The new ad features a pediatric nurse in Las Vegas sharing her experience on how the health care system “has become a business” and highlighting Biden’s actions to lower prescription drug costs. 

The one-minute spot will run the gamut of swing states, airing in major cities in Arizona, Georgia, Michigan, Nevada, North Carolina, Pennsylvania and Wisconsin. The campaign is targeting the ad to air during shows such as The Voice and Survivor as well as high-rated sports and national cable news programming. 

“President Biden has made it a priority to lower costs and expand access to health care – and hard working Americans are seeing, and feeling, the results. It’s a stark contrast to Donald Trump’s America, where millions of Americans would lose their health care and see costs become even higher if his push to repeal the Affordable Care Act is successful,” Biden-Harris 2024 Campaign Manager Julie Chavez Rodriguez said in a statement. 

The fresh TV push fits neatly into a week in which the Biden-Harris 2024 campaign has leaned hard into contrasting the views of Biden and Trump – the current frontrunner for president on the GOP side – on healthcare, after the former president warned over the weekend the Affordable Care Act, colloquially known as Obamacare, could be on the chopping block should he win back the White House. 

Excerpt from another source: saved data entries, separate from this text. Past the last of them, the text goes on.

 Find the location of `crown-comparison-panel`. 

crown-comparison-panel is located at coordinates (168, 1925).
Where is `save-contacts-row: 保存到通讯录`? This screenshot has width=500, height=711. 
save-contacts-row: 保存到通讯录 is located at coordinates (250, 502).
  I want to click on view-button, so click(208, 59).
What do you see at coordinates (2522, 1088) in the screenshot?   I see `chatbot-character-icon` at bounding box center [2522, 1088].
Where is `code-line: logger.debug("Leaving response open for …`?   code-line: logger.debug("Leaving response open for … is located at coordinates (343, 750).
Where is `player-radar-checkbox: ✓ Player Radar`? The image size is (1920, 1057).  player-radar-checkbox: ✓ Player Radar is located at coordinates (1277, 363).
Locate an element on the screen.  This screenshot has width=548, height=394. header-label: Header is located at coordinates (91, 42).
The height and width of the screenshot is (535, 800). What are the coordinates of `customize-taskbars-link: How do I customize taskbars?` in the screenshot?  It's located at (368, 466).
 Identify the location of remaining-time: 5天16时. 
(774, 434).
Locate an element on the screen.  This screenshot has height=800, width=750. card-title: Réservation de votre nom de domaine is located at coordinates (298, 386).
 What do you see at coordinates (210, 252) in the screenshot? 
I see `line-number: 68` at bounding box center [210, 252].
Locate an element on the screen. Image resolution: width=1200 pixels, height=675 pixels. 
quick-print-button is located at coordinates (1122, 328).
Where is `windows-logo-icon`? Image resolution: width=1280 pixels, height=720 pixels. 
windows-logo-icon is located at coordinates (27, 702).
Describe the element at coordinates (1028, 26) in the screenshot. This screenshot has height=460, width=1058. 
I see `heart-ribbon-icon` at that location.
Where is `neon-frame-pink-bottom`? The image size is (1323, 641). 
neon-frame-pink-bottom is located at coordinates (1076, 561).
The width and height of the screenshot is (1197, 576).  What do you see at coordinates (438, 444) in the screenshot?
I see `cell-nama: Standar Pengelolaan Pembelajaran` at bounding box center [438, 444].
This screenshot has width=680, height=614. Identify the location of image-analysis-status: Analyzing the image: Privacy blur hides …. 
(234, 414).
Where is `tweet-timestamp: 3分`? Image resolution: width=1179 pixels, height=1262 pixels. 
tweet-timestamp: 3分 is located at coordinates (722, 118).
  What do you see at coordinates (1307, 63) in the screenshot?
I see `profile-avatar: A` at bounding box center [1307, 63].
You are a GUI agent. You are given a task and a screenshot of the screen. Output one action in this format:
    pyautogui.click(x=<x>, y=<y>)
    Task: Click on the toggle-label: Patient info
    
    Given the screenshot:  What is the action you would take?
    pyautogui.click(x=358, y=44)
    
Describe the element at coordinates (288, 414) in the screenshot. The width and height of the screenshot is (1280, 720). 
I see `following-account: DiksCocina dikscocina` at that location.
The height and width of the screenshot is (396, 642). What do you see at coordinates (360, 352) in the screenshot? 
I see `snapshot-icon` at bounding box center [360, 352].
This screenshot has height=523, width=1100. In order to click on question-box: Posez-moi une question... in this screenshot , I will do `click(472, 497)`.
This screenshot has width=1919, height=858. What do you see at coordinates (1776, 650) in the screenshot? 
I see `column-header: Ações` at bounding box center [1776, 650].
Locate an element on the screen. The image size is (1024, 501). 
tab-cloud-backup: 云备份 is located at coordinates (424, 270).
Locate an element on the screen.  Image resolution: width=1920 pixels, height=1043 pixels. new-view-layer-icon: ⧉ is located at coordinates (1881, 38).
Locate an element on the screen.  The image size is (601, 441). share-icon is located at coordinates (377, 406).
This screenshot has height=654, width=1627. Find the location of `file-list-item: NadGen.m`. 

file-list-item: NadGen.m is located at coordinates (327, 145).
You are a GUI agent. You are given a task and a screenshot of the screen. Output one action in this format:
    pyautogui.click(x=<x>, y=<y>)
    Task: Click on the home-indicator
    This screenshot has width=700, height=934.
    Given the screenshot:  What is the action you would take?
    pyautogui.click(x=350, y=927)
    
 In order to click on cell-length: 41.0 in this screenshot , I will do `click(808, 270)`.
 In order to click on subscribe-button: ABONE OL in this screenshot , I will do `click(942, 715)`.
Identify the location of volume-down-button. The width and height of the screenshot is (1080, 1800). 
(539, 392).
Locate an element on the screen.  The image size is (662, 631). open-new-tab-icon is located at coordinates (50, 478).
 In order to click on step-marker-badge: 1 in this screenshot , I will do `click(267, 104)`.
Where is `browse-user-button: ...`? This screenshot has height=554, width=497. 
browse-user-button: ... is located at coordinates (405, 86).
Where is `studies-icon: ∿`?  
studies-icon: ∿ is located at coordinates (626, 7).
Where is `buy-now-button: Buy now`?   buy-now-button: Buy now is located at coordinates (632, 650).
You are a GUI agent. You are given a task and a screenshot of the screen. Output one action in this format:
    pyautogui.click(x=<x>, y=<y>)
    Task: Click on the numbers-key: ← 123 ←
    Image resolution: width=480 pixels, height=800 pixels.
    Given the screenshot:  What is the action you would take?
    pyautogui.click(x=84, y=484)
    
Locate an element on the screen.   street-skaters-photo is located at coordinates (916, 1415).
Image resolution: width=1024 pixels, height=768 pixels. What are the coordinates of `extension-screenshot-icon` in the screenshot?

“The cost of Obamacare is out of control, plus, it’s not good Healthcare. I’m seriously looking at alternatives,” Trump wrote in a post on his social media site Truth Social on Saturday. 

That comment sparked a rapid response from the Biden campaign, which sent a flurry of emails warning about the impacts of the bill being repealed and calling on former Speaker Nancy Pelosi, D-Calif., to host a press call on the topic with North Carolina Gov. Roy Cooper. 

Amid the attention on his comment, Trump clarified that he doesn’t want to “terminate” the law, but wants to "replace" the landmark health care legislation.

“I don’t want to terminate Obamacare, I want to REPLACE IT with MUCH BETTER HEALTHCARE. Obamacare Sucks!!!” Trump wrote on Truth Social. 

Trump’s efforts to repeal the law when he was in office failed when three Republican senators, including Sen. John McCain, rebelled and voted against the move in 2017.

In the years since, Republicans have largely put to rest efforts to do away with the sweeping health care overhaul, which has become popular for policies such as allowing people to stay on their parents insurance until 26 and adding protections for people with pre-existing medical conditions. 

A poll in May 2023 by KFF found about six in 10 Americans have a favorable opinion of the bill, which helps cover more than 40 million Americans, according to the Department of Health and Human Services. 

Biden, who is facing troublesome polling amid his reelection bid, has sought to highlight that nearly four million seniors on Medicare will have their cost for insulin capped at $35 a month and Medicare will negotiate with drug companies for lower drug prices under his signature Inflation Reduction Act.